Quant au chef du groupe des agences de pèlerinage ‘’Albayane’’ et membre de l’Union des Agences de Pèlerinage du Niger, Elhadj Moumouni Saidou, il appelle les agences et leurs structures syndicales à la cohésion et à la responsabilité pour bien mener les activités.

Pour lui, le fait d’avoir plusieurs structures syndicales avec plus de 340 agences existant au Niger est un droit mais l’essentiel, c’est d’aller dans le même sens pour l’intérêt de leurs agences et celui des clients. Il devait ensuite ajouter que le COHO doit être autonome pour mener ses activités en suivant son cahier de charge. « La première difficulté dans l’organisation du Hadj constitue le transport. Le Niger n’a pas d’avions pour alléger les tâches aux clients, l’Etat du Niger doit penser à subventionner certaines charges comme dans les autres pays de la sous-région », a-t-il souhaité.

De la fixation des prix du Hadj à la prestation saoudienne

Les fidèles musulmans candidats pour accomplir le 5ème pilier de l’islam connaissent depuis le 1er avril 2019 combien il faut débourser pour se rendre en terre sainte d’Arabie Saoudite. Cette année, le Niger dispose d’un quota de 15 891 pèlerins. Le gouvernement a fixé ce prix à 2 306 000FCFA avec une légère hausse de 30 000FCFA par rapport à l’année dernière.  En ce qui concerne la fixation du prix du Hadj, selon Me Goumour Oumarou, président du COSAPEL, elle ne nécessite pas de réunir tout un comité. Il s’agit juste de constater si les prestations saoudiennes ont connu une hausse ou pas. « Le cas échéant, le prix reste intact. Cette année, les prestations s’élèvent à 518 000FCFA. Si l’année prochaine, elles ne changeront pas, le prix doit rester le même », a-t-il expliqué.

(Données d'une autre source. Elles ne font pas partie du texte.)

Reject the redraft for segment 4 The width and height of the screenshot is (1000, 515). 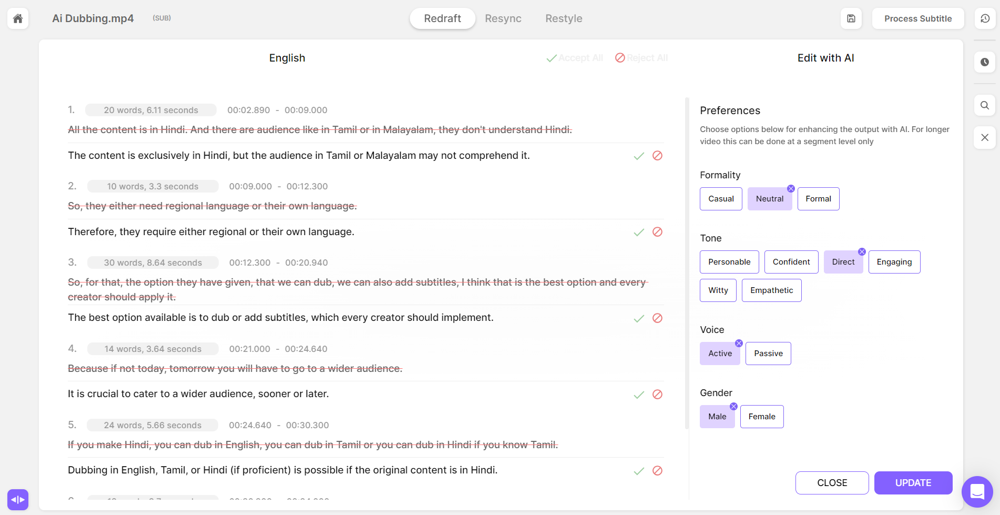(x=657, y=394)
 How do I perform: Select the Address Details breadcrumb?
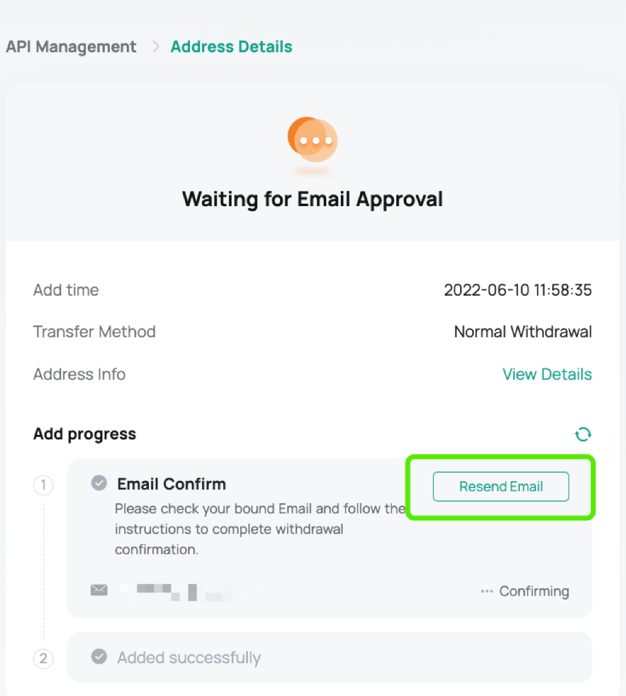232,46
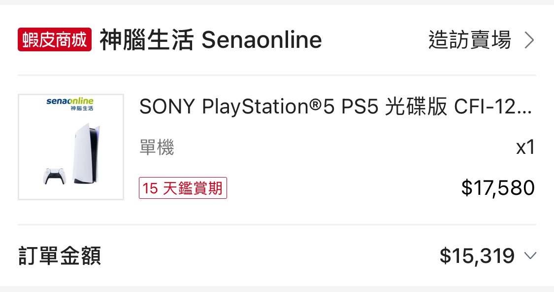Screen dimensions: 554x292
Task: Click the $17,580 item price
Action: tap(497, 188)
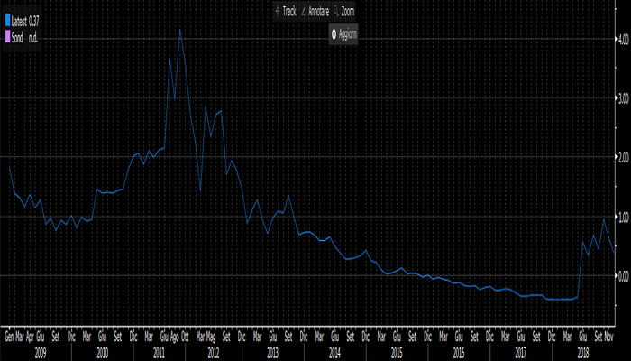
Task: Click the 2009 year label on the time axis
Action: click(39, 348)
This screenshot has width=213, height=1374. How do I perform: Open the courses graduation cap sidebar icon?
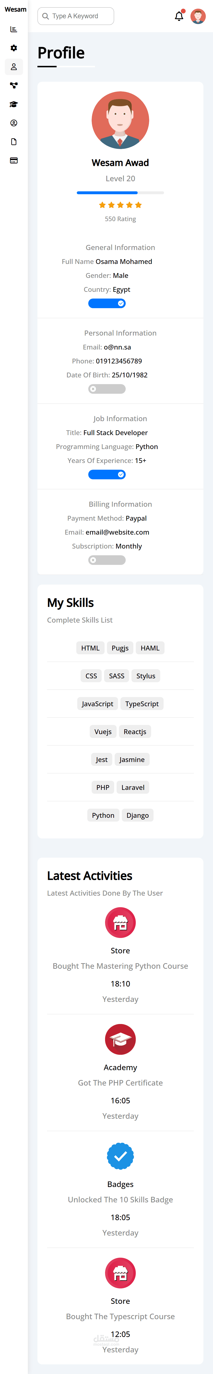pyautogui.click(x=14, y=104)
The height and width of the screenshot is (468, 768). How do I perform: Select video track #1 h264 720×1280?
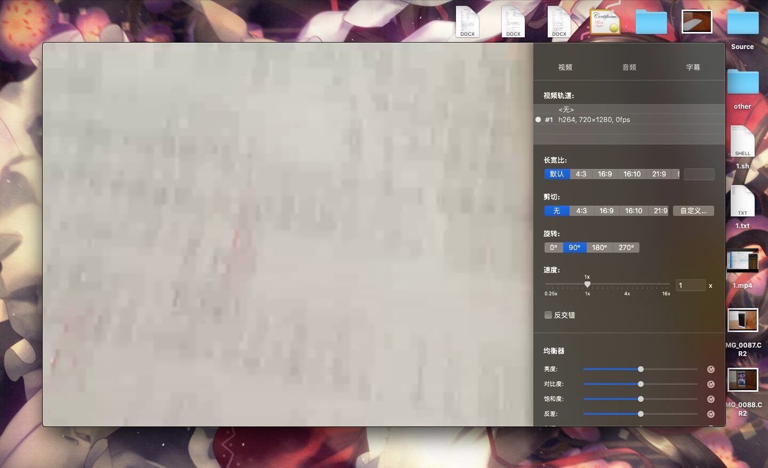click(x=594, y=119)
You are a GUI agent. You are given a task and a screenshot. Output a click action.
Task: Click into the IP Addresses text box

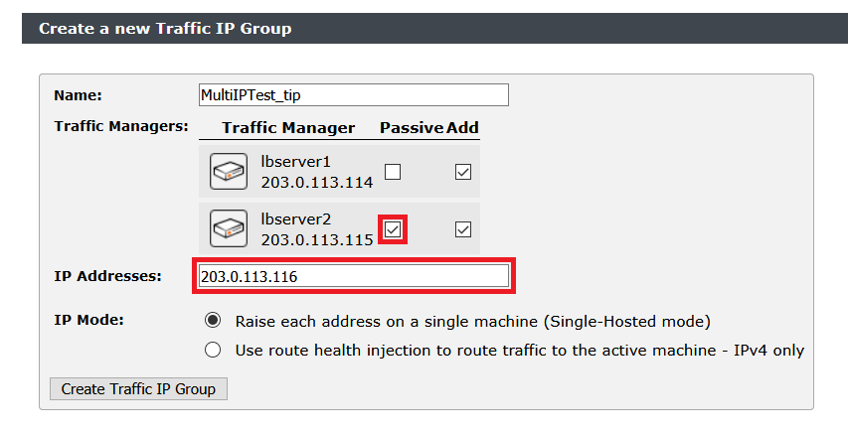(353, 277)

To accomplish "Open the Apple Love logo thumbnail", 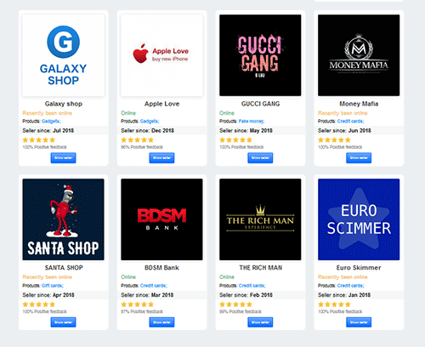I will click(162, 55).
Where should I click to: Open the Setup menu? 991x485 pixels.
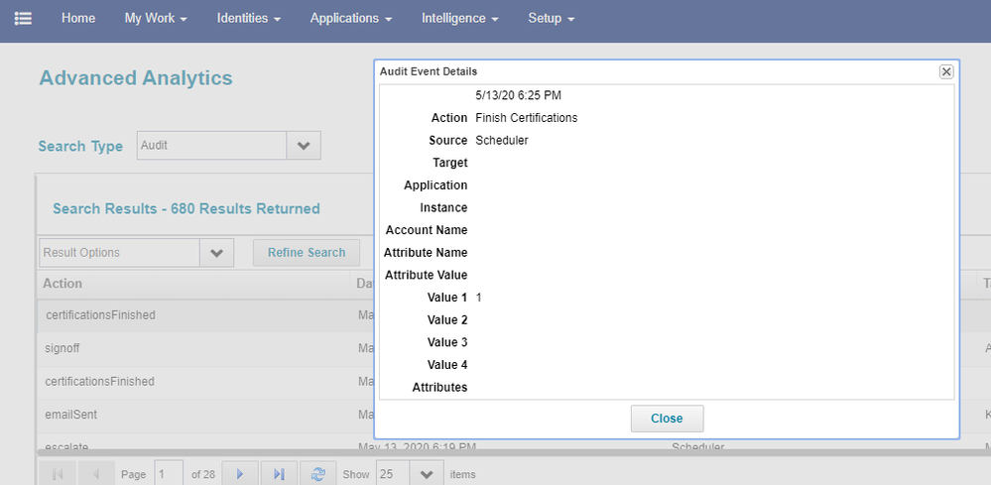551,19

Avec ce prix, l’ensemble des responsables des agences voient qu’ils roulent à perte. Selon eux, les prestations saoudiennes ne prennent pas en compte les couchettes qui s’élèvent à 71.000FCFA et 55.000 FCFA d’augmentation de prestation de service. « Ces frais sont à la charge des agences qui n’ont que 250.000FCFA de prestation. C’est dans ce montant que nous payons les dépenses de nos agences de pèlerinages. Je peux vous dire que nous roulons à perte », a détaillé Elhadj Moumouni Amadou.

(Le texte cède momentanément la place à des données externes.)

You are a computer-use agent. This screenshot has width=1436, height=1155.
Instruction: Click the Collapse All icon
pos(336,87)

Pour trouver des solutions idoines, le président de FANACHO en appelle au comité de pilotage de bien accomplir ses missions et une bonne collaboration de leurs structures avec le COHO. « Nous souhaitons une franche collaboration avec le COHO. Nous n’avons pas d’autres partenaires que ce dernier. Nous sommes obligés de travailler avec lui tout en souhaitant un débat national sur le Hadj regroupant tous les acteurs du Hadj au Niger », a-t-il conclu.